Suma contra Gentios – Wikipédia, a enciclopédia livre

Suma contra gentios (também conhecido como Liber de veritate catholicae fidei contra errores infidelium, "Livro sobre a verdade da fé católica contra os erros dos incrédulos") é um dos tratados mais conhecidos de São Tomás de Aquino, escrito em quatro livros entre 1259 e 1265.

Provavelmente foi escrito para ajudar os missionários a explicar a religião cristã e a defendê-la contra pontos de doutrina dissidentes no Islã e no Judaísmo. Para esse fim, Tomás de Aquino podia contar com um corpo substancial de doutrina compartilhada, especialmente princípios do monoteísmo. No caso do judaísmo, a aceitação compartilhada do Antigo Testamento como escritura e, no caso do islamismo, a tradição compartilhada de filosofia aristotélica.[1]

Enquanto a Summa Theologiæ foi escrita para explicar a fé cristã aos estudantes de teologia, a Summa contra Gentiles é mais apologética em tom, pois foi escrita para explicar e defender a doutrina cristã contra os incrédulos, com argumentos adaptados às condições pretendidas de seu uso. Cada artigo refuta uma certa crença ou proposição herética. Em vez de uma mera elucidação do comprimento e da largura da doutrina cristã, Tomás de Aquino explica artigos centrais específicos da crença cristã.[1]

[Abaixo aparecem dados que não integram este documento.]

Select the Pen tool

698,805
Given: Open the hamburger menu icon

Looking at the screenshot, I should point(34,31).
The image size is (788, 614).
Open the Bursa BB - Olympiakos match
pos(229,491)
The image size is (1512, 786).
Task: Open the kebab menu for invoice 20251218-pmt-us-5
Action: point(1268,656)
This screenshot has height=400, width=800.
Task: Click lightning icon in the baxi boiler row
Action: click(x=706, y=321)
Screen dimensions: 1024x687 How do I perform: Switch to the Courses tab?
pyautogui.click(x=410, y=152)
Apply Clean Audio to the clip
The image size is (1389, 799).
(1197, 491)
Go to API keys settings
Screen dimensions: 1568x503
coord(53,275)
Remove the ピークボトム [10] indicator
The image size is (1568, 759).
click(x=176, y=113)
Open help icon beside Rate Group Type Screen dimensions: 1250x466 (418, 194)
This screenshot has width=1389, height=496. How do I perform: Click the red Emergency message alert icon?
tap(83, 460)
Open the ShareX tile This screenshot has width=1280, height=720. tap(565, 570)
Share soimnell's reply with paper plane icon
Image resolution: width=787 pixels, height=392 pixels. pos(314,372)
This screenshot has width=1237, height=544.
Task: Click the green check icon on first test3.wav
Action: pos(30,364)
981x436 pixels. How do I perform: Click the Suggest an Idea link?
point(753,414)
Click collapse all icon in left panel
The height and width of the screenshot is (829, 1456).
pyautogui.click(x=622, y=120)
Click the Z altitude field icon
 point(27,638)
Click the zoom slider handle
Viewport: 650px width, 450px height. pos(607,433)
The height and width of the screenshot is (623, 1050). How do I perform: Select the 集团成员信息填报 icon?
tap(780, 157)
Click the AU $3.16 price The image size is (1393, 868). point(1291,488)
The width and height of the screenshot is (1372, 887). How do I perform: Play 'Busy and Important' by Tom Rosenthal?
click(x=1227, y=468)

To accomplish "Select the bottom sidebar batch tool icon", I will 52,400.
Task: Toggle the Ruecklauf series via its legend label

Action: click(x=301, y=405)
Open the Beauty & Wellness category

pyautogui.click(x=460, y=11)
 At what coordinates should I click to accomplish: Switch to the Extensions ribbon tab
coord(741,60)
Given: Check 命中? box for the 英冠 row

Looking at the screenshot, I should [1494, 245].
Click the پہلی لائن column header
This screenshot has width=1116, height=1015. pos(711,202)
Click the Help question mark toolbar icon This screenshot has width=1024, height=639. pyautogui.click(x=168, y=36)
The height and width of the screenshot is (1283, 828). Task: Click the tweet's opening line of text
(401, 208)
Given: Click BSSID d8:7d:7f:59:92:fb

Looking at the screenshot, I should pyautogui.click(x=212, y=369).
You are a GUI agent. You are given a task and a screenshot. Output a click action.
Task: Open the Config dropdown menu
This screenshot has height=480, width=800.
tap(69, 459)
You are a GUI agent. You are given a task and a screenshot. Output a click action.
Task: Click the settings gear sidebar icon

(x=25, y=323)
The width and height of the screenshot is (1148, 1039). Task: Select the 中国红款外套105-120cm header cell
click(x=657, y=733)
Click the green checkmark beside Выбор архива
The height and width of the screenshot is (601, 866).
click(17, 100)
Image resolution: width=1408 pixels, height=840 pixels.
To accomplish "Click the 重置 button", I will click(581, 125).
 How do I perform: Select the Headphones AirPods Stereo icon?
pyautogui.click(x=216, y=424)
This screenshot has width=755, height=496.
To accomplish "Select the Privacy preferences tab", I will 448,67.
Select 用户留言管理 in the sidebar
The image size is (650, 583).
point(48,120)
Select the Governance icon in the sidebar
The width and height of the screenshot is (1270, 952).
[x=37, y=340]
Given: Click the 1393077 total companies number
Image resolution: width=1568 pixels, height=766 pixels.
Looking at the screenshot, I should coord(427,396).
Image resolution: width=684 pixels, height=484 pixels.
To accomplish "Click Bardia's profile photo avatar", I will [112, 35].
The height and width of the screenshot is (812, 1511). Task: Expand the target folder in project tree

O título convencional Summa contra Gentiles, encontrado em alguns dos primeiros manuscritos, às vezes é dado na variante Summa contra Gentes.[2] O título é retirado do capítulo I.2, onde Tomás declara sua intenção como autor da obra:

Eu me propus a tarefa de divulgar, na medida em que meus poderes limitados permitirem, a verdade que a fé católica professa e de deixar de lado os erros que se lhe opõem. Para usar as palavras de Hilário: 'Estou ciente de que devo isso a Deus como o principal dever da minha vida, para que todas as minhas palavras e sentidos possam falar Dele' (De Trinitate I, 37).[3]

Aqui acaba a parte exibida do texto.